L'anglais des affaires n'est pas une langue à part entière, mais une couche de travail au-dessus de l'anglais général : vocabulaire professionnel, ton plus formel et plusieurs genres types dans lesquels se déroule la communication d'entreprise. L'apprendre est plus facile qu'il n'y paraît : la grammaire reste la même, et un ensemble prévisible de mots et de formules prêtes s'ajoute. Voyons en quoi il diffère de l'anglais ordinaire, ce qui est essentiel et comment le maîtriser rapidement.
En quoi l'anglais des affaires diffère-t-il de l'anglais général
La différence ne réside pas dans la grammaire, mais dans le registre et les genres. Si l'anglais pour le travail concerne le niveau requis pour être embauché, l'anglais des affaires concerne la manière de s'exprimer de manière appropriée déjà au sein d'un environnement professionnel : poliment, clairement et selon le format. Une même idée exprimée dans une correspondance avec un client et dans un chat avec un ami est formulée différemment, et c'est ce sens du registre qui distingue « l'anglais simple » de l'anglais des affaires.
Pratiquement toute communication professionnelle s'inscrit dans plusieurs genres récurrents : e-mail (email), appel et réunion (call, meeting), présentation (presentation) et négociations (negotiation). Chacun a ses formules établies, et dès que vous les connaissez, le stress diminue considérablement : vous ne devez pas inventer une phrase de zéro, mais vous pouvez sortir une formule prête et appropriée.

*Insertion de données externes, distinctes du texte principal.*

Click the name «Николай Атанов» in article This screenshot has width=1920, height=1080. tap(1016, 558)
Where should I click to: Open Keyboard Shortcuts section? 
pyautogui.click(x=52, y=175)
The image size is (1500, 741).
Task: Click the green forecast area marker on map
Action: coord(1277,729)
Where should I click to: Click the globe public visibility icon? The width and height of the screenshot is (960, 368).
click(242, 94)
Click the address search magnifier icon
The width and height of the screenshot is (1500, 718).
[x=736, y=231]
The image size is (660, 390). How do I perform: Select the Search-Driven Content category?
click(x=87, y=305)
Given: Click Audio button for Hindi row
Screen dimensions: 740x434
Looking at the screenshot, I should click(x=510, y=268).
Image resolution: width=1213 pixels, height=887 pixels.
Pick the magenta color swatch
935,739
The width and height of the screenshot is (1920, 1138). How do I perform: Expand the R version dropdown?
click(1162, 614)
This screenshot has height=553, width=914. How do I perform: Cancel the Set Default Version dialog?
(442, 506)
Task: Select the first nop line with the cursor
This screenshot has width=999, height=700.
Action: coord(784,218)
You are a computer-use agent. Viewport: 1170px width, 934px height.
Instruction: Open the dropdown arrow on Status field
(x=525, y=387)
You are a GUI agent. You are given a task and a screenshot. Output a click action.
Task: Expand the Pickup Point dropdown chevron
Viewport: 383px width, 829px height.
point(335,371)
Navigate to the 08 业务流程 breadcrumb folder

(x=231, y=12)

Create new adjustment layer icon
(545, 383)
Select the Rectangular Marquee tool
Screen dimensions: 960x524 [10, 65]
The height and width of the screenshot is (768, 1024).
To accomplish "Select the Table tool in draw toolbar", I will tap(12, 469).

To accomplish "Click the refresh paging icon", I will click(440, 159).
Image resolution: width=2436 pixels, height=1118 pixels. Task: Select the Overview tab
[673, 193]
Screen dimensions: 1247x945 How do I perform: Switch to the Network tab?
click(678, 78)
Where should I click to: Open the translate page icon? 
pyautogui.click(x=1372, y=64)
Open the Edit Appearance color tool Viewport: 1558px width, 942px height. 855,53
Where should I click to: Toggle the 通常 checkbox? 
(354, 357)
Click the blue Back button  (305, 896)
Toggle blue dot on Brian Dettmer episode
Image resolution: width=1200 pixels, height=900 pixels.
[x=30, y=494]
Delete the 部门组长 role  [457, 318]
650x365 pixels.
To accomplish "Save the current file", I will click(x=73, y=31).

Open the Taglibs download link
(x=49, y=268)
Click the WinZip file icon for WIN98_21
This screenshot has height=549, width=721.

Vocabulaire professionnel et phrases
Il est conseillé de recueillir le vocabulaire de l'anglais des affaires non pas « en général », mais par genres dans lesquels vous travaillez réellement. Concepts de base du bureau : meeting (réunion), agenda (ordre du jour), deadline (date limite), stakeholder (partie prenante), invoice (facture), proposal (proposition), revenue (revenu). Dans Memofluent, il est pratique de créer un projet séparé et d'apprendre les termes dans le contexte des phrases. Essayez la carte :
Cependant, le vocabulaire est conservé par des formules prêtes — il est utile de les apprendre sous forme de phrases complètes. Pour les lettres : «I'm writing to …» (je vous écris pour …), «Please find attached …» (ci-joint …), «Looking forward to your reply» (dans l'attente de votre réponse), «Best regards» (cordialement). Pour les appels et les réunions : «Let's get started» (commençons), «Could you clarify …?» (pourriez-vous préciser … ?), «Let me get back to you» (je reviendrai vers vous avec une réponse), «To sum up …» (en résumé …). Une dizaine de ces constructions élimine une grande partie de l'embarras à l'oral en anglais au travail.
Comment rapidement maîtriser l'anglais des affaires
La logique est par couches. D'abord, un niveau général solide est nécessaire — B1 pour la correspondance et B2 pour les négociations et les présentations ; sans cela, le vocabulaire professionnel reste flottant. Ensuite, on ajoute la terminologie sectorielle et les formules de genres, le tout basé sur une répétition régulière.
Le plus rapidement, le résultat vient de l'approche « par genre » : choisissez un format que vous rencontrez le plus souvent — par exemple, les lettres professionnelles — et maîtrisez deux à trois dizaines de ses constructions avant de passer au suivant. Ainsi, après un mois, vous pourriez déjà mener des échanges par correspondance avec assurance, et non « connaître un peu de tout ». Le parcours général de la langue est dans le guide comment apprendre l'anglais.
Questions fréquentes
En quoi l'anglais des affaires diffère-t-il de l'anglais ordinaire ?
Ce n'est pas une langue à part entière, mais une couche au-dessus de l'anglais général : vocabulaire professionnel, ton plus formel et genres types — lettres, appels, présentations, négociations. La grammaire est la même qu'au niveau B1–B2.
Quel niveau est requis pour l'anglais des affaires ?
En général, B1 pour la correspondance de base et B2 pour les négociations et les présentations. D'abord, un niveau général est nécessaire, et le vocabulaire professionnel s'additionne ensuite.
Par quoi commencer l'anglais des affaires ?
Par les genres les plus fréquents : formules pour les lettres professionnelles, phrases pour les appels et les réunions. Plusieurs dizaines de constructions prêtes couvrent une grande partie de la communication professionnelle.
Est-ce que l'anglais des affaires est nécessaire si l'anglais général est déjà acquis ?
Oui : même avec un bon niveau conversationnel, il manque souvent le registre et les formules de genre. Les phrases « douces » en affaires sont parfois plus importantes que des termes rares.
Comment apprendre des phrases professionnelles pour qu'elles soient utiles ?
Apprenez-les sous forme de constructions complètes dans le contexte de situations réelles (lettre, appel, réunion) et renforcez-les par une répétition espacée — alors elles seront prêtes à l'emploi immédiatement.